Ma non è tutto, grazie alla partitocrazia cattocomunista, l'italianità non è solo regredita nei confronti delle minoranze etniche, ma si è disgregata al suo interno; senza la sua azione dissolutrice, sarebbe stato forse immaginabile un fenomeno come il leghismo? Ma che dire allora del sud dove è stata lasciata mano libera alle organizzazioni mafiose, dei cui legami con il potere politico non vi sono ormai dubbi?

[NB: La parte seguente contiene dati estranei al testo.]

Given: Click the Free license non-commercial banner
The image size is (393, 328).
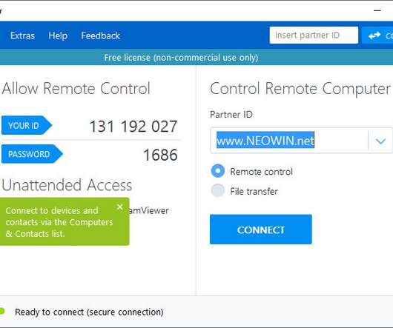Looking at the screenshot, I should point(181,58).
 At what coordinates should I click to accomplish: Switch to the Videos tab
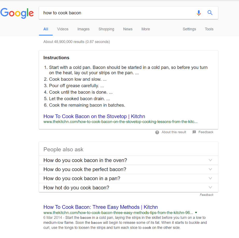point(63,29)
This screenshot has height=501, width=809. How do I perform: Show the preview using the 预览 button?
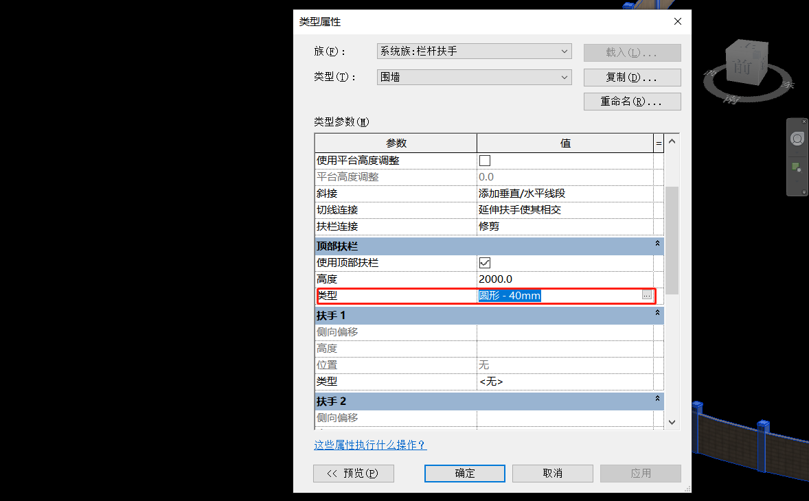coord(353,473)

Giustamente, Falco rileva che a Bolzano non vige la legge dello stato italiano, ma perché, a Palermo forse si?

Giorgio Bocca, penso, è un personaggio che conosciamo tutti, e tutti sappiamo che il suo mestiere consiste nel vomitare settimanalmente calunnie velenose contro il Polo delle Libertà dalle pagine dell'Espresso, ebbene, nel suo libro Inferno si è lasciato andare ad uno dei suoi rari momenti di obiettività dove riporta il parere di un magistrato che spiega come una delle ragioni, e non la minore, del grande balzo in avanti compiuto dalla mafia negli anni '70 sia stata l'azione della sinistra che allora vedeva come poliziesco, antidemocratico, potenzialmente fascista qualsiasi rafforzamento di potere dei corpi di polizia della magistratura, degli organi dello stato, a meno che, naturalmente non si trattasse di magistrati impegnati ad inventarsi inesistenti golpe fascisti.

E' un caso che fra i giudici impegnati in prima linea contro la mafia vi fossero uomini come Paolo Borsellino, la cui collocazione politica di destra non era un mistero per nessuno?

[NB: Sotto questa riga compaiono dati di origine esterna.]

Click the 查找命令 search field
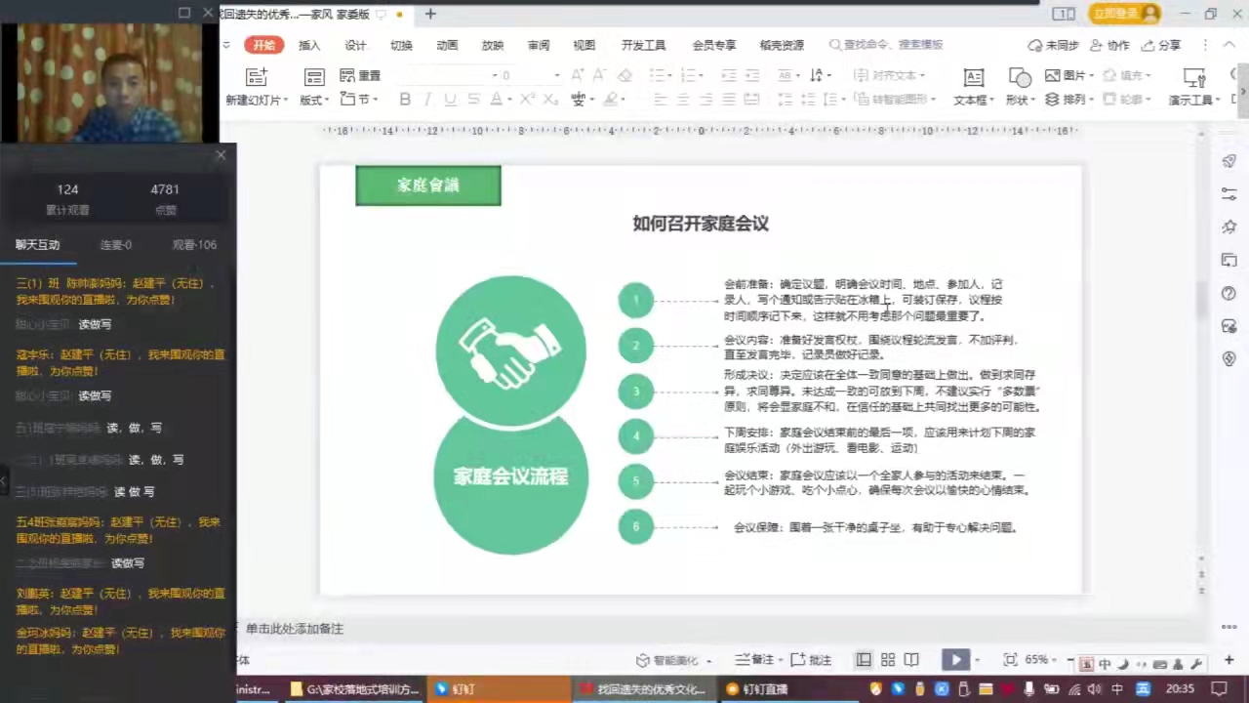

Falco afferma che dell'operato di De Gasperi non si può dare un giudizio completamente negativo perché forse ha evitato all'Italia esperienze peggiori, come un governo militare, o simili. Onestamente, fatta eccezione per una dittatura di tipo sovietico, non riesco ad immaginare un regime peggiore di quello che inquina ed avvelena l'Italia da mezzo secolo. Falco paragona De Gasperi a Richelieu, e mi sembra un confronto calzante, ed allora non gli sarà forse ignoto l'epitaffio scherzoso che il popolo parigino dettò per il terribile cardinale: "Qui giace un cardinale che fece un po' bene e un po' male, il bene lo fece male, e il male lo fece bene". Oltre ad essere un italiano così fervente da rimanersene tranquillamente seduto sui banchi del parlamento di Vienna mentre Cesare Battisti veniva impiccato nel castello del Buon Consiglio di Trento, De Gasperi era anche un uomo così democratico e tollerante da far finire Giovanni Guareschi in galera per una vignetta satirica sul Candido, mentre il fascismo sopportò di buon grado per vent'anni i lazzi di Petrolini, ed allora, qual era il meno liberale fra i due regimi.

Detto tutto ciò, non va assolutamente sminuito il lavoro compiuto da Falco nel raccogliere una documentazione chiara, ragionata, completa, ed una lucida analisi dei mali che compongono l'anomalia italiana.

Due secoli fa, circa, Giacomo Leopardi dedicava alla sorella una triste, facile profezia: "O miseri o codardi figlioli avrai": la scelta, per gli italiani, soprattutto per i giovani, era fra rassegnarsi supinamente all'esistente, essere codardi, oppure essere miseri cioè mettere anticipatamente in conto le sventure derivanti dal battersi per dare un avvenire al proprio paese, e molto prima di lui, Dante cantava un grido di dolore ancor oggi attuale:

"Ahi, serva Italia, di dolore ostello,
Nave sanza nocchiero in gran tempesta
Non donna di province, ma bordello".

Ma non importa, come Julius Evola ci ha insegnato, continueremo a rimanere uomini in piedi in mezzo a un mondo di rovine.